**WHAT TO DO**
Reproduce the records word for word, leaving out any pictures they hold.

**DATA SECTION**
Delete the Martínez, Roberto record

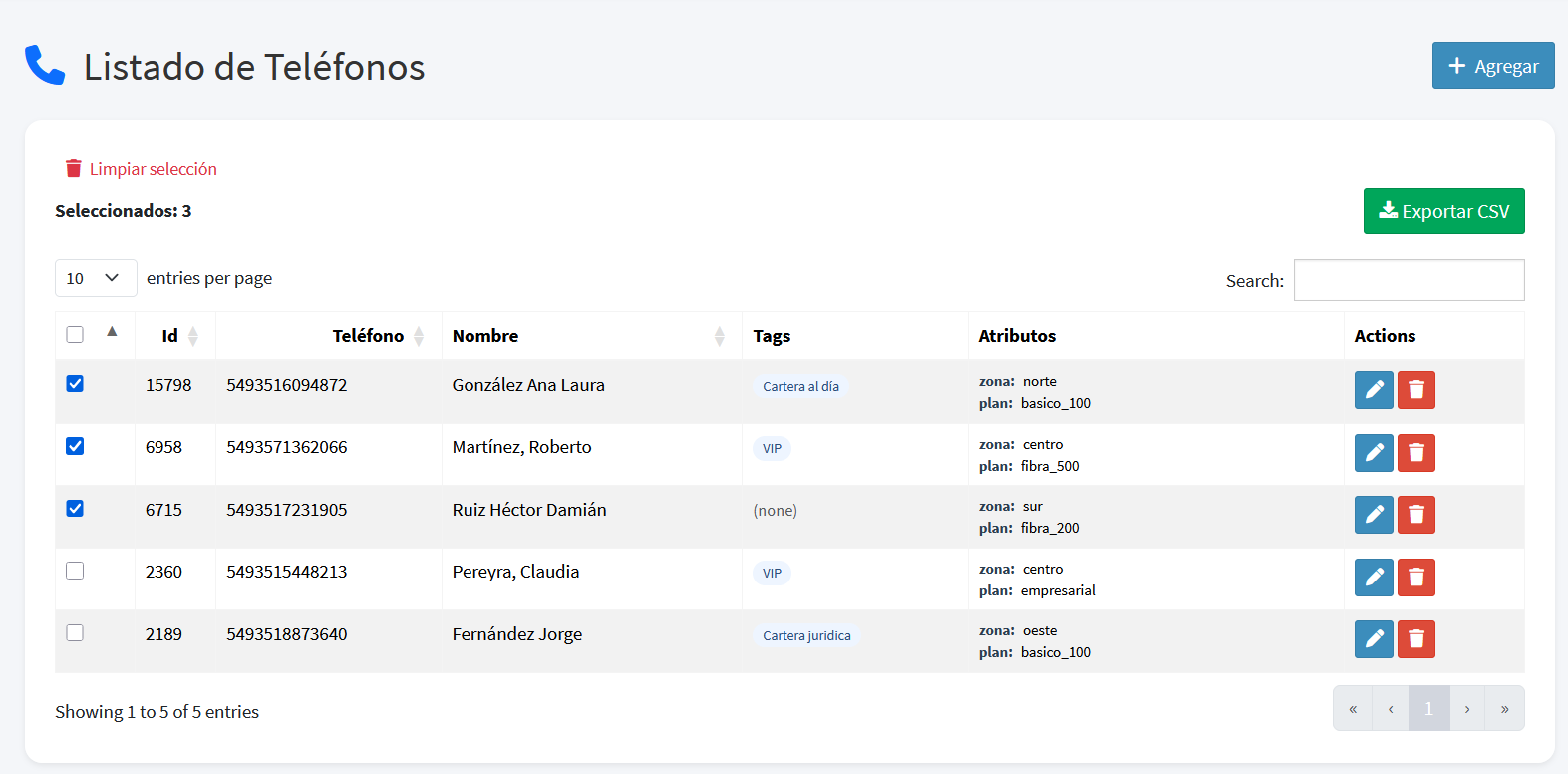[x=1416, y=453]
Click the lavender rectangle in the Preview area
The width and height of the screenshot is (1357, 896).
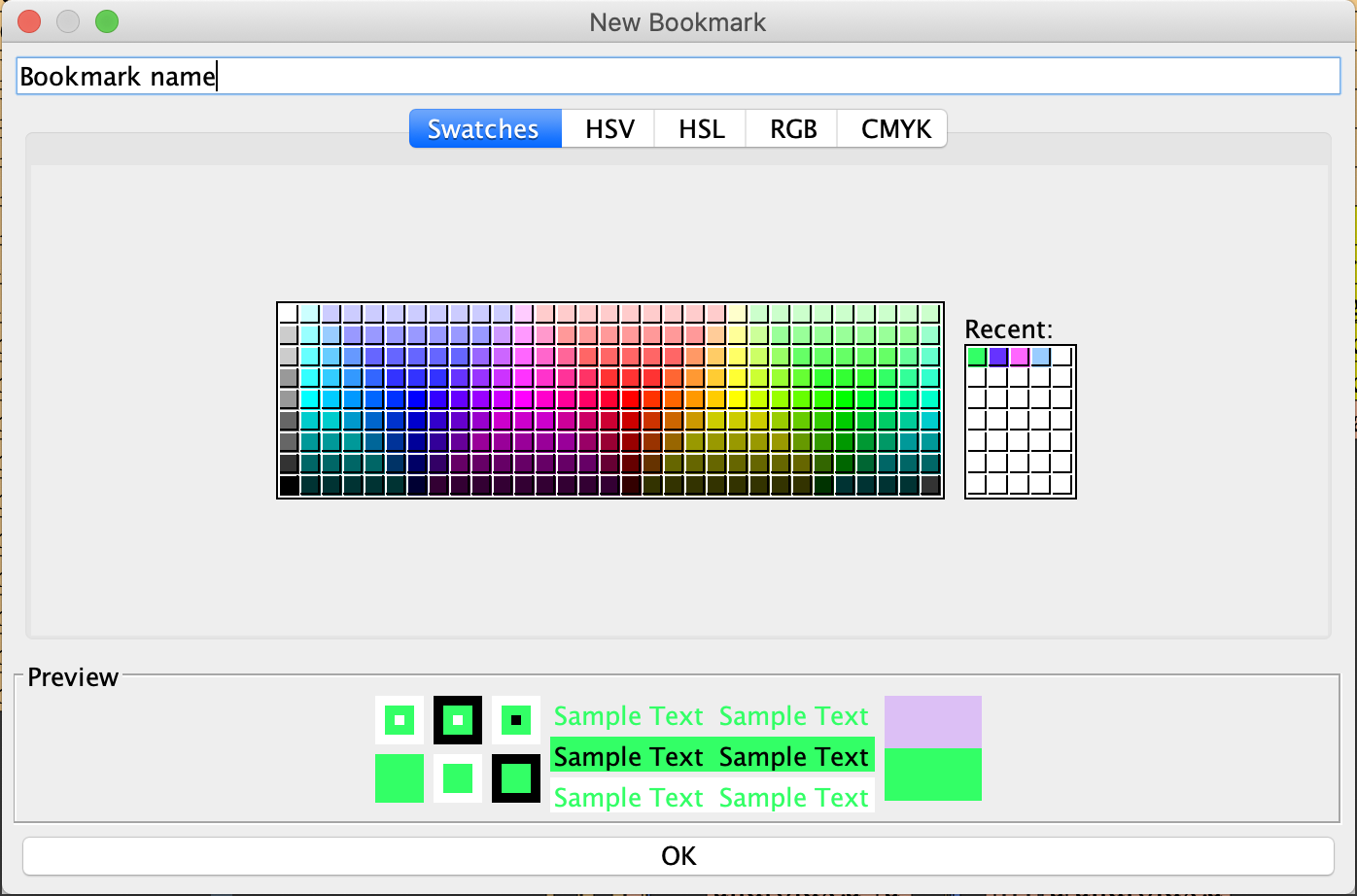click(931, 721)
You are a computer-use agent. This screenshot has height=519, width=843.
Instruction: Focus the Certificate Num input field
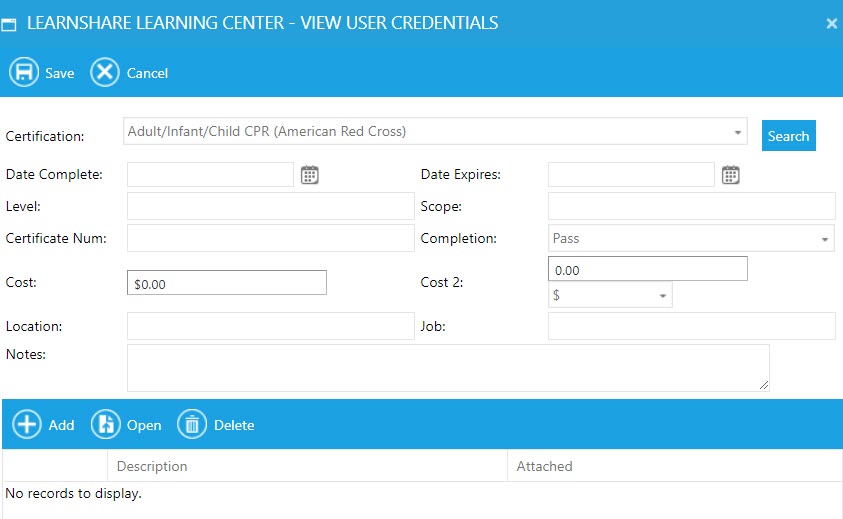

**TASK RESPONSE**
Delete the Martínez, Roberto record

[x=1416, y=453]
Click the lavender rectangle in the Preview area
The width and height of the screenshot is (1357, 896).
click(931, 721)
You are a computer-use agent. This screenshot has height=519, width=843.
Instruction: Focus the Certificate Num input field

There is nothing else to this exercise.